Prefere comer, roer um ossinho, abanando a cauda feliz e tranquila ou dormir uma soneca... É fotogénica ao seu jeito e adora este espaço grande, a sala confortável, com lareira quentinha, almofadas macias e imensos livros amigos e excelentes companheiros da dona. A sala fica voltada para O Senhor da Serra, a colina verde que se contempla da minha janela enorme. Pretende esconder-se de mim. Não sei se é a brincar! Se joga às escondidas. Pelo menos, quando está a trovejar, ninguém sabe dela... Está atrás de um sofá ou debaixo de uma cama a tremer de medo. Baixa-se na cadeira porventura receando que eu a incomode com a máquina. Não quer mais fotografias! Aprecia mais o descanso e a natureza do que a máquina! É nervosa e tímida, ah e sofre do coração...
Aqui no meu lar, como um ninho, neste conforto, em conformidade com a paz e o silêncio que me agradam tanto, aqueço-me no inverno, perto da lareira. Vejo as curvas que nos elevam para o cume da serra, observo os pinheiros verdejantes que restaram heroicamente após os incêndios no estio, a beleza das árvores que preenchem quase toda a encosta, que deveria ter sido preservada, mas enfim, as chamas ateadas agressivamente prepararam-lhe uma pequena tonsura quase no cocuruto... 

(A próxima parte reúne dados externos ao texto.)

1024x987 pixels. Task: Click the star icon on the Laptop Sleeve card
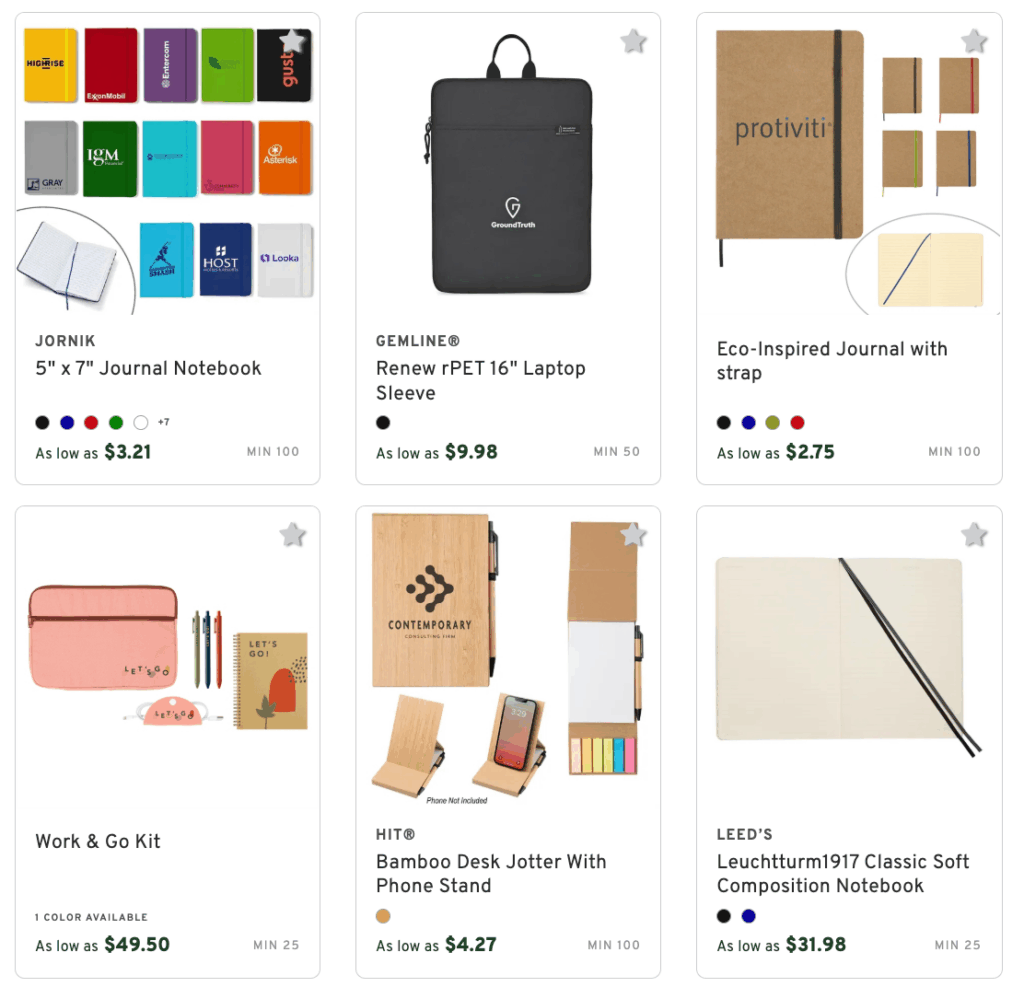coord(632,41)
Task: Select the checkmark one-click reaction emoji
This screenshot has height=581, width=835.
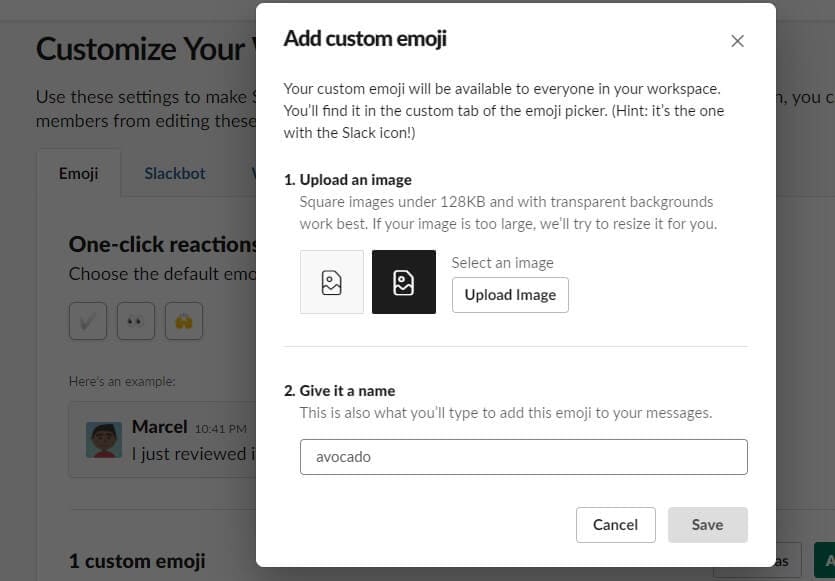Action: coord(88,321)
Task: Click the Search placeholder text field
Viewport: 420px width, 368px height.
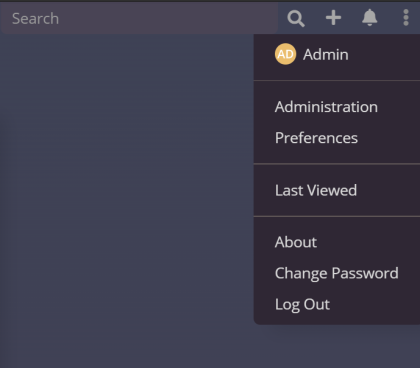Action: [x=139, y=18]
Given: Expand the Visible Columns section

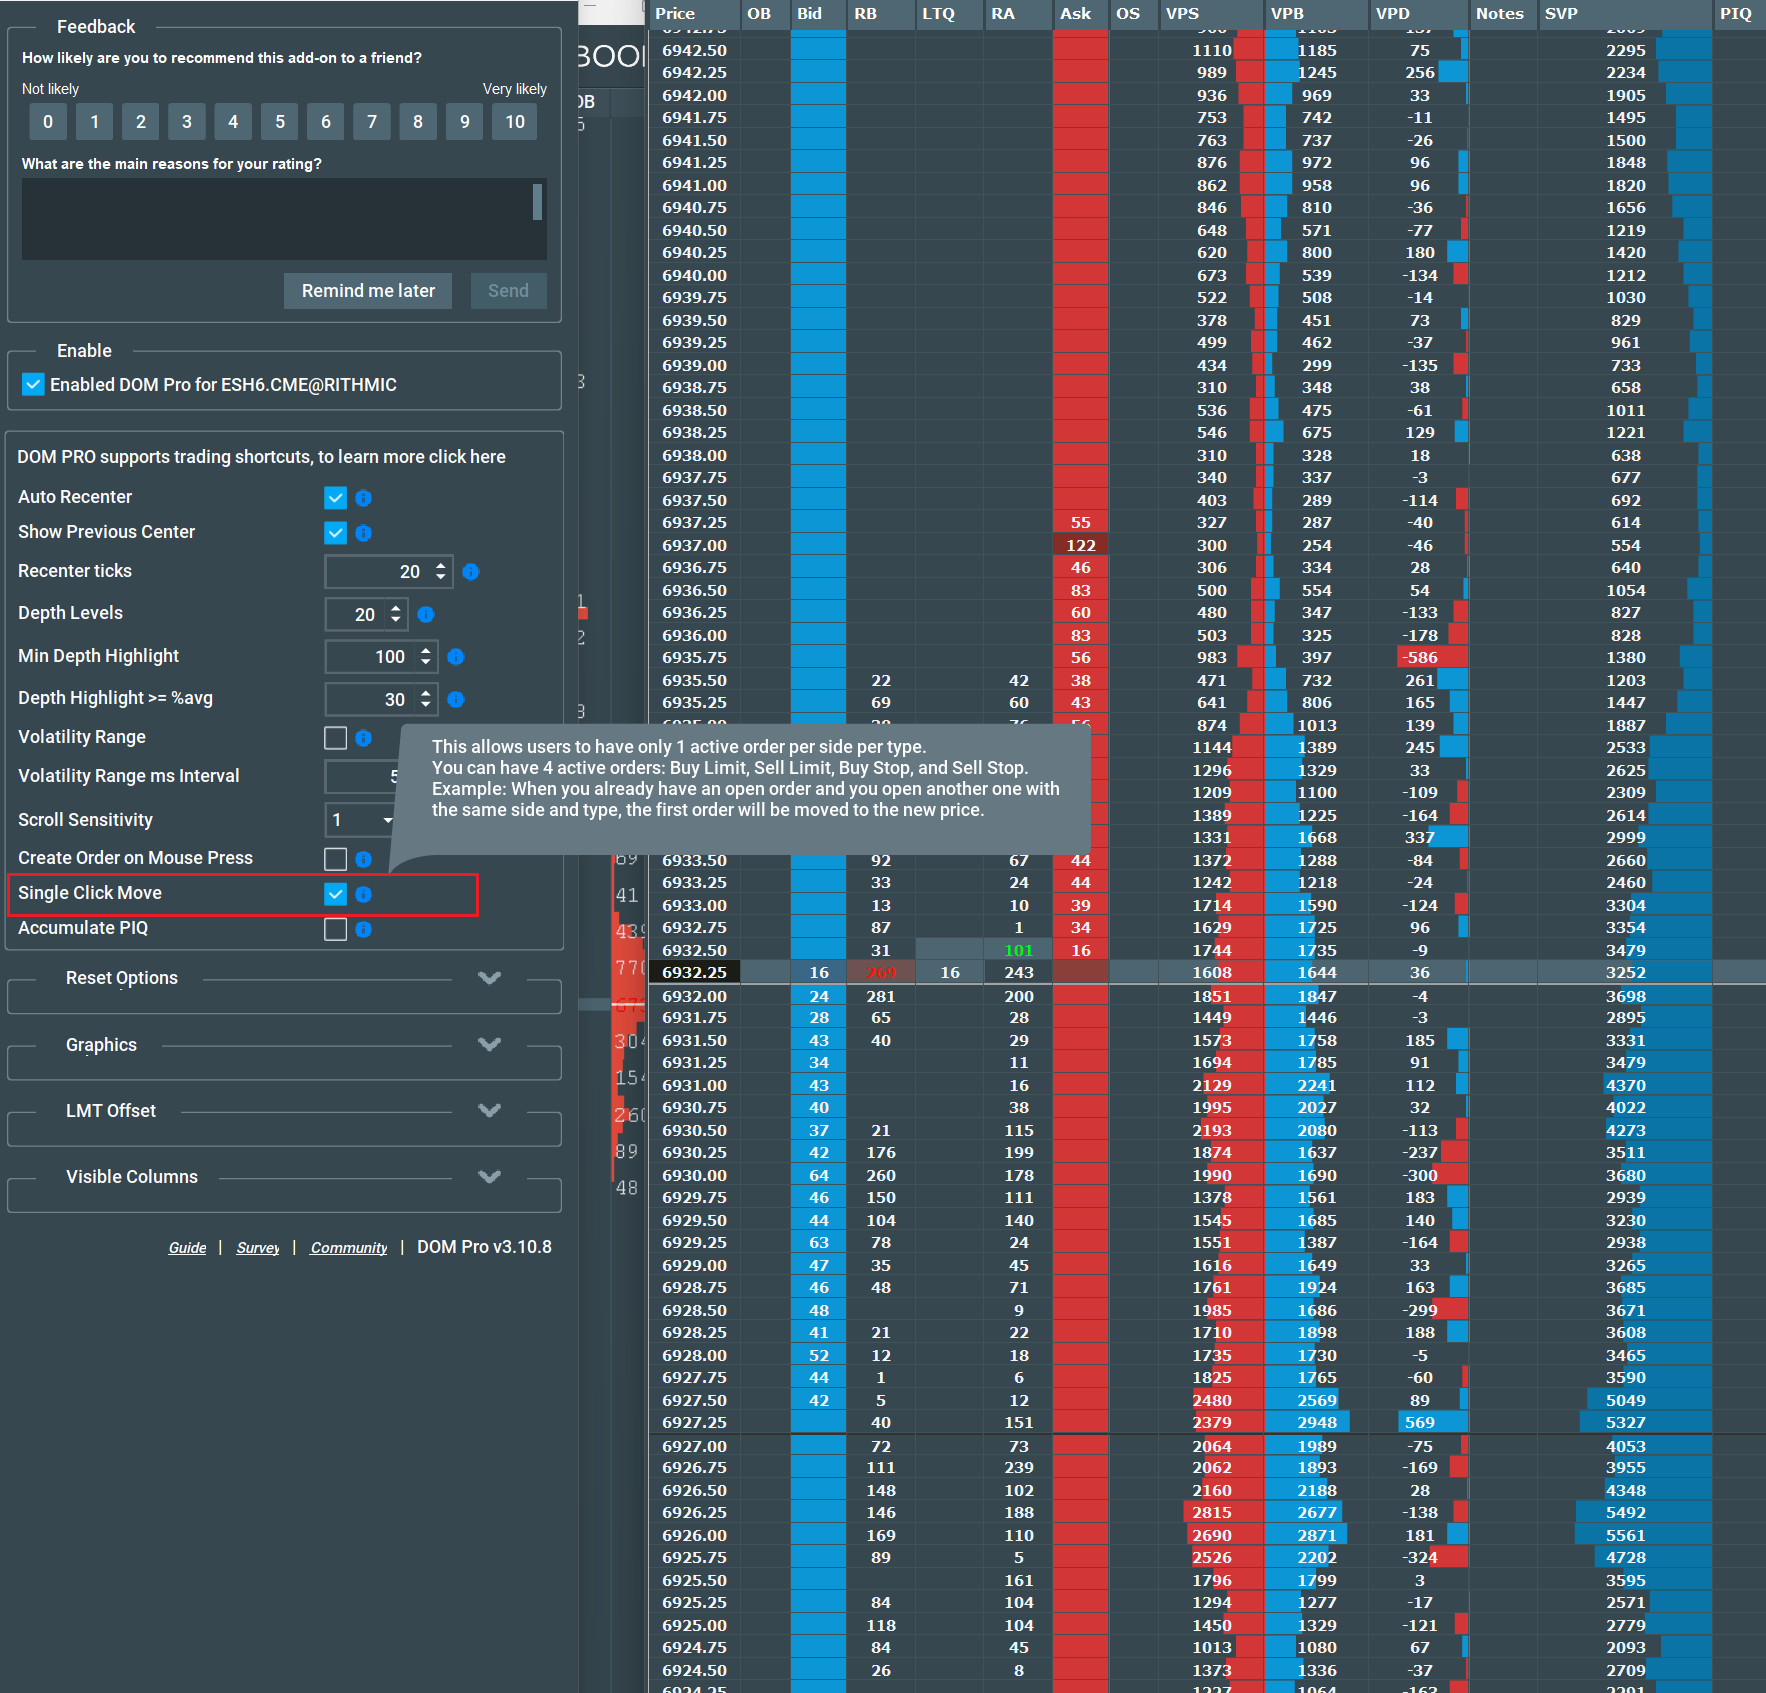Looking at the screenshot, I should [489, 1177].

A Lili faleceu no dia 11 de maio de 2018. Está sepultada no meu jardim e sobre ela há diversas plantas com flores de várias cores, pedrinhas do Baleal, conchas, búzios, e já houve noite e dia, chuva e sol... 
















8 comentários:

  1. É uma casa muito bonita e acolhedora!! Posso falar com justa causa ... como hóspede dos sábados temerários, onde me assusta a viagem tarde para a Lousã, após o cinema das nove e "tal"!!! É que, para quem não sabe, a Anabela não é só escritora... também sabe ser AMIGA!!!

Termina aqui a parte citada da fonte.